Another problem is constant or consistent stimulation. The prior
art has not demonstrated stability or adequate fixation to mitigate
the effects of lead migration.
[0011] For example, U.S. Pat. No. 4,633,899 issued to Tallala et
al. discusses a lead that is inserted into the sacral canal via a
technique described by Tallala in which the stimulation lead is
inserted into the sacral canal. This technique utilizes a Touhy
needle inserted on the lower end of the spinal cord at which point
the lead is inserted and steered into the sacral canal and not the
sacral foramen. The short length of electrode of the '899 patent
does not accommodate or mitigate the effects of lead migration.
Additionally, due to the close the confined nature of the lead into
the sacral nerve in the sacral canal, irritation and subsequent
nerve damage can result.
[0012] Also, U.S. Pat. No. 6,104,960 issued to Duysens et al.
discloses a coiled lead body design. This lead has an electrode
having a preferred length of 10 mm. This type of shorter length
electrode has been found to not adequately effect lead migration.
The lead body and electrode consist of a closely wound coil that
acts as an anchor. This anchoring method has not proven effective
for mitigating the effects lead migration.

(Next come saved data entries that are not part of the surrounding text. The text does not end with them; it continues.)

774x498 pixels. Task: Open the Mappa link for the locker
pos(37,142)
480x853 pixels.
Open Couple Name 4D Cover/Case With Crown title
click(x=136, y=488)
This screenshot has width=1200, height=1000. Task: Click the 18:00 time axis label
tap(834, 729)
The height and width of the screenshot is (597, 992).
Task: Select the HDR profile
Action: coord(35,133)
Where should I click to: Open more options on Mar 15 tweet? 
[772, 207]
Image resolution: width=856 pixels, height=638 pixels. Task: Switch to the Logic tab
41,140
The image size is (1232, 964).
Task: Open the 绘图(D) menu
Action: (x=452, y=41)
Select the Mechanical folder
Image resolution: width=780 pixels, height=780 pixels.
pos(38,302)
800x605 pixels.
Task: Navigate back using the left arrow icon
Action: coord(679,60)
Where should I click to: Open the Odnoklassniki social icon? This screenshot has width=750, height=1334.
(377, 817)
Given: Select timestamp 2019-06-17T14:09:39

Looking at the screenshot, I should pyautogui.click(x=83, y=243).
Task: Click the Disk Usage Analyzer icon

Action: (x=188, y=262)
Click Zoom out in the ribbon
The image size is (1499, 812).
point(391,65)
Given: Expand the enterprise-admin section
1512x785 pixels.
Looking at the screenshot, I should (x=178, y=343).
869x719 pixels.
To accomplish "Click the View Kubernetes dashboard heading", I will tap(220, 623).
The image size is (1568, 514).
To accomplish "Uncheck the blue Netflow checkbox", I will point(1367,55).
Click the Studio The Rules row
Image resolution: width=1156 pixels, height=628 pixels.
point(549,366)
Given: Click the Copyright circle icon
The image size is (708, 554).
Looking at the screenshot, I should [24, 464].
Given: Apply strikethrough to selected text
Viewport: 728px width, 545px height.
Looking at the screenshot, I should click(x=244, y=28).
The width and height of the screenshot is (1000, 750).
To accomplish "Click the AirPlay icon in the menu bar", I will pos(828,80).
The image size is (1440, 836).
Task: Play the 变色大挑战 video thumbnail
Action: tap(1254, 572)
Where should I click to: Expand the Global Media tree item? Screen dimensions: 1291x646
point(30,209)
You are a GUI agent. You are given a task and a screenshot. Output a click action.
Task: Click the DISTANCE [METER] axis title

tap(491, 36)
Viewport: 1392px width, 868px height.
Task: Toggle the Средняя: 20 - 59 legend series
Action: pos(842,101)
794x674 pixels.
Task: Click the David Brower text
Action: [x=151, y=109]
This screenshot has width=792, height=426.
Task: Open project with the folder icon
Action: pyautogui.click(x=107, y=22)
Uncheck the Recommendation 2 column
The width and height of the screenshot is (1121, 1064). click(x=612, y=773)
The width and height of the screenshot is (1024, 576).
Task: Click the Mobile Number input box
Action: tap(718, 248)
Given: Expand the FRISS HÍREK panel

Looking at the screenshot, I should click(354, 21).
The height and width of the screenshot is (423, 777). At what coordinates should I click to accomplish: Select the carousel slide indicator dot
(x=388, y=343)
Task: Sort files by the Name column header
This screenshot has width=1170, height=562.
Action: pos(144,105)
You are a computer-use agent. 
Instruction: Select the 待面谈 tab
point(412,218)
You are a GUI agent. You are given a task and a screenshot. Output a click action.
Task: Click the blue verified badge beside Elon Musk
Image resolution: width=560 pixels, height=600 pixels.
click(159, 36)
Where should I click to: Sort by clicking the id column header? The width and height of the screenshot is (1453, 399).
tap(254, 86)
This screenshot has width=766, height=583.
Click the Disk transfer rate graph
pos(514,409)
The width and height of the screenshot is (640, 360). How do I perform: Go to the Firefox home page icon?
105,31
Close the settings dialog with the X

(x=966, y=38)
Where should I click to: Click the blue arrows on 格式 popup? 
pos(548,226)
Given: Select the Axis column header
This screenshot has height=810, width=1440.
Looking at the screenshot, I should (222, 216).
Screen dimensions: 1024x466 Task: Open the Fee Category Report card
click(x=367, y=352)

[0013] Accordingly, there remains a need in the art for an
implantable electrical lead that allows for stimulation of a sacral
nerve and allows for some movement after implantation mitigating
the effects of lead migration.
SUMMARY OF THE INVENTION
[0014] The present invention recognizes and provides a solution to
the problems associated with implanting and maintaining electrical
leads in close proximity or casual contact with discrete nerve
fibers of the sacral nerves by providing a unique solution that
allows implantation near the sacral nerves. Additionally, the
invention provides a method of implanting a medical electrical
stimulation lead for control of incontinence by stimulating a
bundle of nerve fibers of the sacral nerve. Briefly, the present
invention comprises a lead with at least one electrical contact
extending for a length of between 0.75 and 1.50 inches.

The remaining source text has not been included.